Recoupment of Incentive Compensation

If the Company incurs an Accounting Restatement then the Company shall promptly require each current or former Executive Officer who received Incentive Compensation to reimburse the Company any Erroneously Awarded Compensation received by such Executive Officer during the three completed fiscal years immediately preceding the Restatement  Date.

For the sake of clarity, Erroneously Awarded Compensation shall be recovered even if there was no misconduct or failure of oversight on the part an individual Executive Officer.

Recoupment Amount and Procedures

The amount required to be reimbursed or returned to the Company shall be determined by the Compensation Committee of the Board of Directors (the "Committee") and will equal the amount of the Erroneously Awarded Compensation.

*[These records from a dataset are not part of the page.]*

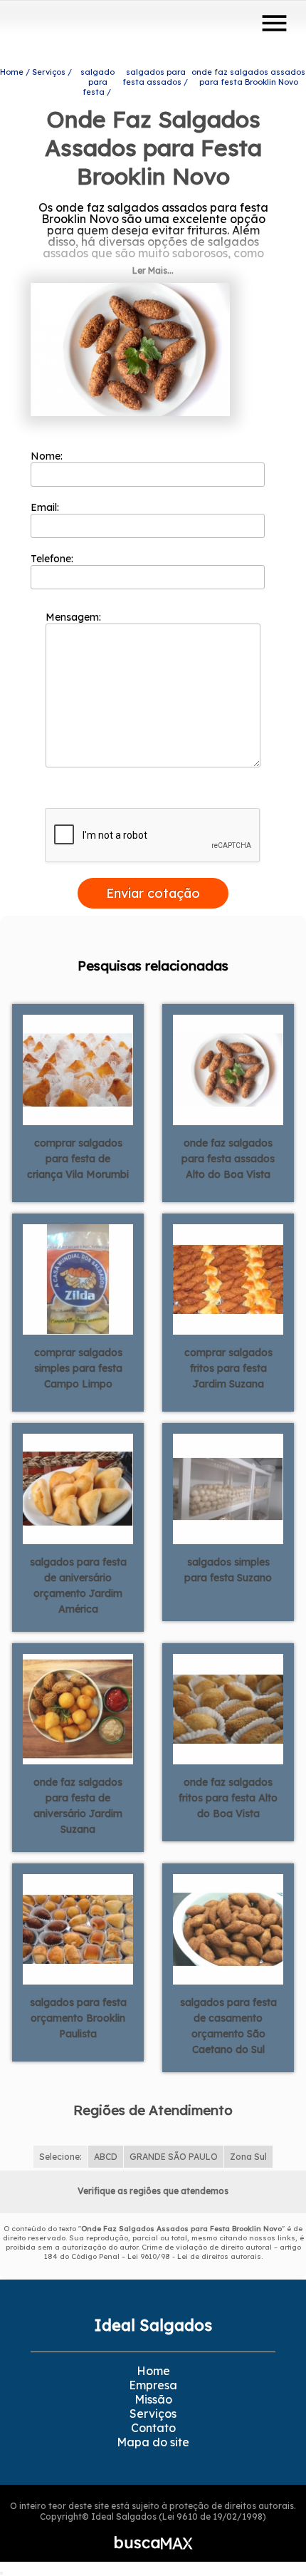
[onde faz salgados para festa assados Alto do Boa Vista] (228, 1068)
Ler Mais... (153, 270)
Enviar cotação (153, 893)
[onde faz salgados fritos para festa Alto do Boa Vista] (228, 1707)
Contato (153, 2428)
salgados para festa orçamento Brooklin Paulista (78, 2018)
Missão (153, 2399)
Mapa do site (153, 2442)
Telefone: (53, 558)
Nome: (48, 456)
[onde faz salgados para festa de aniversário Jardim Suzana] (78, 1707)
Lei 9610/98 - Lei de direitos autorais (194, 2256)
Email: (46, 507)
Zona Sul (248, 2156)
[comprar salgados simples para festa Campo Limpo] (78, 1278)
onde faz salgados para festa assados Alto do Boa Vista (228, 1159)
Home (153, 2371)
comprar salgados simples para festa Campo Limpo (78, 1368)
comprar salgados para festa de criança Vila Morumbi (78, 1159)
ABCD (105, 2156)
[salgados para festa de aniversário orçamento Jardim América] (78, 1487)
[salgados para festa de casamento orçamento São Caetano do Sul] (228, 1927)
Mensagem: (75, 617)
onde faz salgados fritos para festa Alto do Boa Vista (228, 1798)
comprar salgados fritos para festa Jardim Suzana (228, 1368)
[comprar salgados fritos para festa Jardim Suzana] (228, 1278)
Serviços (153, 2413)
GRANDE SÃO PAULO (174, 2156)
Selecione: (60, 2156)
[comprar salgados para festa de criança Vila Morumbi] (78, 1068)
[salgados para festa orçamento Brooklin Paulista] (78, 1927)
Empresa (153, 2385)
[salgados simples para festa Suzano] (228, 1487)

The Company will determine, in its sole discretion, the method for obtaining reimbursement or return of payments made, which may include, but is not limited to: (i) by offsetting the amount from any compensation owed by the Company to the affected Executive Officer (including, without limitation, amounts payable under a deferred compensation plan at such time as is permitted by Section 409A of the Internal Revenue Code of 1986, as amended): (ii) by reducing or eliminating future salary increases, cash incentive awards or equity awards; or (iii) by requiring the individual to pay the amount to the Company upon its written demand for such payment.

Exceptions to Recovery.

Exceptions to the foregoing policy of recoupment are only available where:

(i)

pursuing such recovery would be impracticable because the direct expense paid to a third party to assist in enforcing the policy would exceed the recoverable amounts and the


Company has (A) made a reasonable attempt to recover such amounts and (B) provided documentation of such attempts to recover to the Nasdaq; or

(ii)

recoupment would likely cause an otherwise tax-qualified retirement plan, under which benefits are broadly available to employees of the registrant, to fail to meet the requirements of the Internal Revenue Code.

Miscellaneous

The Board of Directors intends that this Policy will be applied to the fullest extent permitted by law. In addition, the Committee may determine that any equity award agreement, employment agreement or similar agreement entered into or amended after the Effective Date shall, as a condition to the grant of any benefit covered by such agreement, require the affected employee to contractually agree to abide by the terms of this Policy. Further, the adoption of this Policy does not mitigate, and is intended to enhance, the effect of any recoupment or similar policies in any equity award agreement, employment agreement or similar agreement in effect prior to the Effective Date.

Binding on Successors

The terms of this Policy shall be binding and enforceable against all employees and their heirs, executors, administrators and legal representatives.